On Ultra-Processed Content
AI Summary
Cal Newport extends Chris van Tulleken's Ultra-Processed People framework to digital media. Ultra-processed foods, defined by a 2009 NOVA classification system inspired by Michael Pollan's "edible food-like substances," are made by breaking down cheap stock ingredients (corn, soy) into basic organic building blocks then recombining them into hyper-palatable combinations engineered to hijack desire mechanisms. They're literally irresistible — a bag of Doritos is hard to stop; a salad isn't.
Newport maps the same gradient onto media. Books and articles = minimally processed whole foods (5,000 years of cultural adaptation; we rarely worry about reading too much). 20th-century radio and television = moderately processed foods like white bread and canned soups — the format we weren't prepared for, and average household TV viewing crossed 5 hours a day in the 1960s. Podcasts, newsletters, blog posts share that mid-tier. Then social media = ultra-processed content. Stock ingredients are vast databases of user-generated posts, reactions, videos, quips, memes; recommendation algorithms recombine into unnatural-but-irresistible feeds; producers adapt to feed the algorithm, simplifying and purifying their output. A TikTok dance mash-up is a digital Dorito.
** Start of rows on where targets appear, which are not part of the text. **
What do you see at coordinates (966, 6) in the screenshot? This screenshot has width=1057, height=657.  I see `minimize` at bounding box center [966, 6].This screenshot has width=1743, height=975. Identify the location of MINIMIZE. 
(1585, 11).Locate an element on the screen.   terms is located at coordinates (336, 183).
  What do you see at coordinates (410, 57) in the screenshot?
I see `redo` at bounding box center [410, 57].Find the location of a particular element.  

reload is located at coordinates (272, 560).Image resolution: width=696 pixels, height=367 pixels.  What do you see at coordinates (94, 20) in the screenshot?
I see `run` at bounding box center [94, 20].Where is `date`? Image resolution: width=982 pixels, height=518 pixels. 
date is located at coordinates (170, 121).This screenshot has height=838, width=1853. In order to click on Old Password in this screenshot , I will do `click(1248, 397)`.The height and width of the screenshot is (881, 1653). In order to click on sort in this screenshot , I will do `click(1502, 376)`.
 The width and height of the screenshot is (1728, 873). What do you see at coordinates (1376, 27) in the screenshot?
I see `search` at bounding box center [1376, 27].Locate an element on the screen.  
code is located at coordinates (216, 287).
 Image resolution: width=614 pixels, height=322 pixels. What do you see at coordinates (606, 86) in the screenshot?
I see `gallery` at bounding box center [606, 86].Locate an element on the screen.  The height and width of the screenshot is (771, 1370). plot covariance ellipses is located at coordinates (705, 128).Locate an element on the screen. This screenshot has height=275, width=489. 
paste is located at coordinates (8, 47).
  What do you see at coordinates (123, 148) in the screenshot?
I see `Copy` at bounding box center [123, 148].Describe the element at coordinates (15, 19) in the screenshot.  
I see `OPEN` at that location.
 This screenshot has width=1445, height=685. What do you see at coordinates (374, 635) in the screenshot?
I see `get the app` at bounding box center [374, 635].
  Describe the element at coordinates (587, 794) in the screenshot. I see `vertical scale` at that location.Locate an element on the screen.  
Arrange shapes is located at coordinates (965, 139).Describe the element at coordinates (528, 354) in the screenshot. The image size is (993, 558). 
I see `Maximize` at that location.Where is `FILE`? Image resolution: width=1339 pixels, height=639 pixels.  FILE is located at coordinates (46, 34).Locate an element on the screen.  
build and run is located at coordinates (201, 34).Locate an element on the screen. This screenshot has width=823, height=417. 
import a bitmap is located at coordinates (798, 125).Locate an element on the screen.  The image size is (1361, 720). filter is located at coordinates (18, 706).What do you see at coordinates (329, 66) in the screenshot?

The analogy unlocks the cultural shift Newport wants. We're already comfortable choosing to largely avoid ultra-processed food without being labeled "anti-food" or rejecting progress — it's simply a healthier choice. Same logic should apply to ultra-processed content. To bypass these media for less processed alternatives shouldn't be seen as bold, radical, or reactionary. It's just a move toward a healthier relationship with information. Outraged tweets, aspirational Instagram posts, aggressive TikToks: these are digital Oreos. Push them aside. "I don't consume that junk."
Highlights
- ▸Social media is ultra-processed content: stock ingredients (user posts, reactions, memes) get algorithmically recombined into hyper-palatable feeds engineered to hijack desire — a TikTok dance mash-up is a digital Dorito
- ▸We already comfortably avoid ultra-processed food without being called anti-food — same framing should apply to social media; bypassing it isn't reactionary, just a healthier information diet
- ▸Three-tier media gradient: minimally processed (books, articles), moderately processed (TV, podcasts, newsletters — needs vigilance against over-consumption), ultra-processed (social media — engineered to be irresistible)
Original excerpt
When I visited London last month, a large marketing push was underway for the paperback edition of Chris van Tulleken’s UK bestseller, _Ultra-Processed People_: _Why Do We All Eat Stuff That Isn’t Food…and Why Can’t We Stop?_ It seemed to be prominently displayed in every bookstore I visited, and, as you might imagine, I visited a lot of bookstores.
Unable to ignore it, I eventually took a closer look and learned more about the central villain of van Tulleken’s treatise: _ultra-processed food_, a term coined in 2009 as part of a new food classification system, and inspired by Michael Pollan’s concept of “edible food-like substances.”